── SOURCE ──

When it comes to the art of Zoom, the trick is to do interviews in front of a blank background if you don’t want the interviewer to glean personal information about your life.
Globally renowned artist brothers David and Robert Mach of Fife do not subscribe to this notion.
As their Zoom screen kicks in for our chat, an admittedly belligerent David, who’s not finished his lunch, is on screen tucking in to a giant piece of delicious looking cake.
The last time this writer spoke to David, he was making plans to burn a semi-naked “effigy” of himself on Lower Largo beach.
David assures me that if you go down to Lower Largo beach looking for driftwood nowadays, you won’t find any.
The reason for this, he says, is that his driftwood collecting has very quickly gone from “a hobby to a f***ing obsession”.
The 67-year-old, who became a dad again last year, now can’t go for a walk on the sands without “hauling something back”.
Today though, we have convened on Zoom to talk about the Mach brothers’ first ever collaborative exhibition – Mach 2 – which is being staged to mark the 150th anniversary year of Stirling Smith Art Gallery & Museum, which is directed by Dundonian Caroline Mathers.
It’s a conversation that explores everything from the creation of this exhibition, to their creative influences growing up in Methil and their “bat sh*t crazy” relatives behind the then Iron Curtain in Poland.
What work can be found in David and Robert Mach’s Stirling exhibition?
David Mach, as one of the UK’s most successful and respected sculptors, is known for his dynamic and imaginative large-scale collages, sculptures and installations using diverse media.
This includes coat hangers, matches, magazines and many other materials.
The Duncan of Jordanstone College of Art and Design graduate has created a large and diverse body of artworks using regular colour-headed dressmaking pins.

───
── SOURCE EXCERPT ──

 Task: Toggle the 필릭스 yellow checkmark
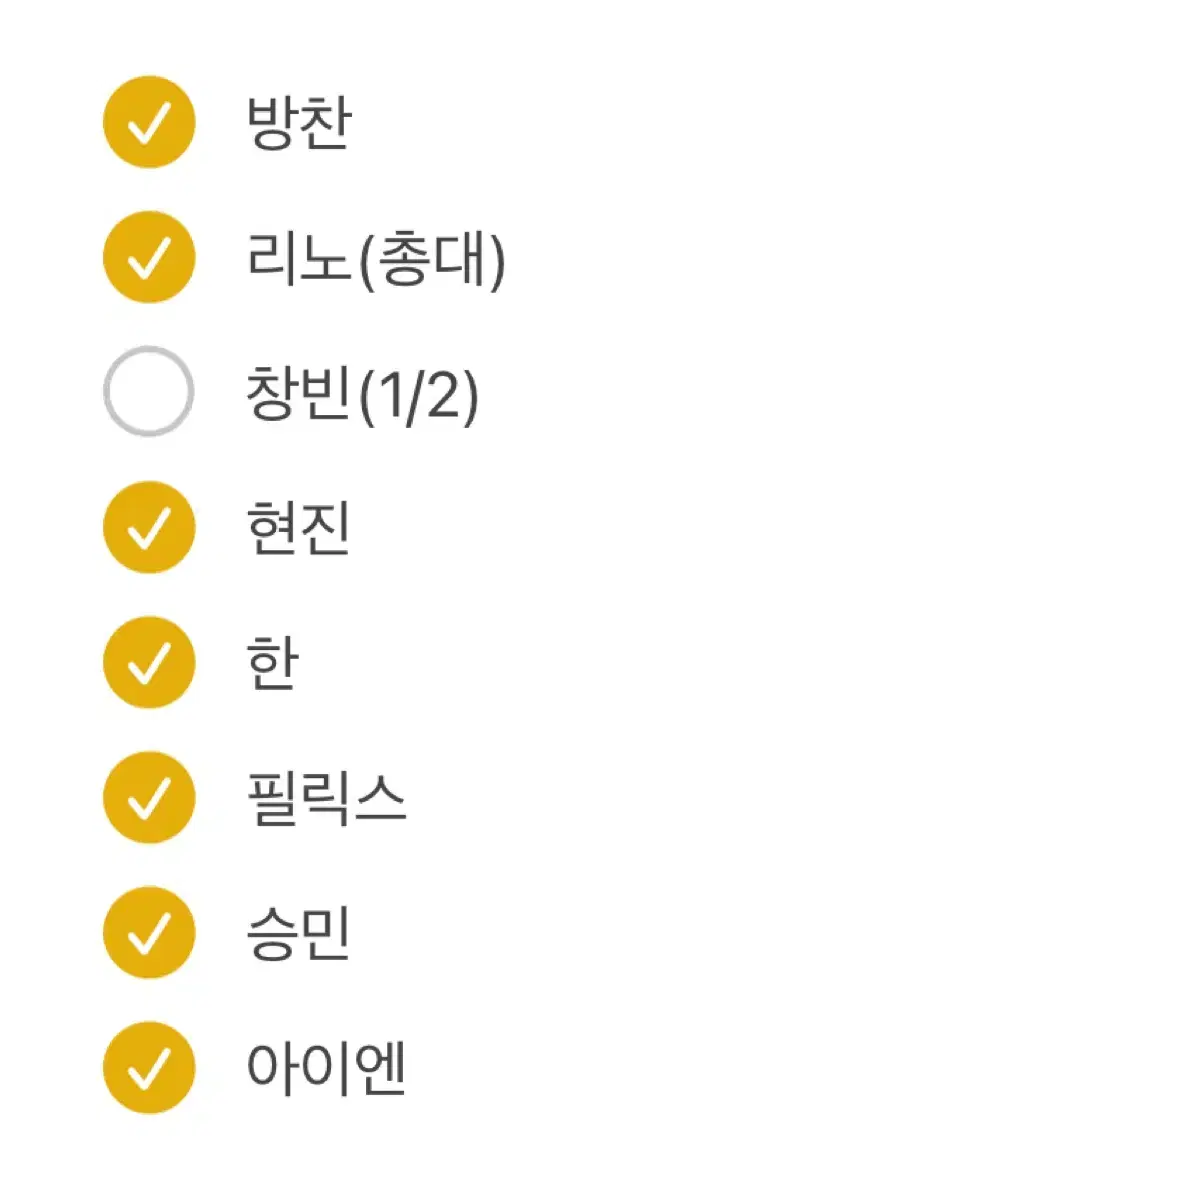pyautogui.click(x=149, y=797)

───

:: EXERCISES ::
a) Reproduce the passage from the article on the Mach brothers, starting with "David Mach, as" and going on through "colour-headed dressmaking pins.".
b) For each statement, state whether the article on the Mach brothers agrees with it, answering yes or no and quoting the words that decide it: (i) The Mach 2 exhibition marks the 100th anniversary year of Stirling Smith Art Gallery & Museum. (ii) David Mach is 67 years old. (iii) Stirling Smith Art Gallery & Museum is directed by Robert Mach.

:: REPLIES ::
a)
David Mach, as one of the UK’s most successful and respected sculptors, is known for his dynamic and imaginative large-scale collages, sculptures and installations using diverse media.
This includes coat hangers, matches, magazines and many other materials.
The Duncan of Jordanstone College of Art and Design graduate has created a large and diverse body of artworks using regular colour-headed dressmaking pins.

b)
(i) No: "being staged to mark the 150th anniversary year of Stirling Smith Art Gallery & Museum"
(ii) Yes: "The 67-year-old, who became a dad again last year"
(iii) No: "which is directed by Dundonian Caroline Mathers"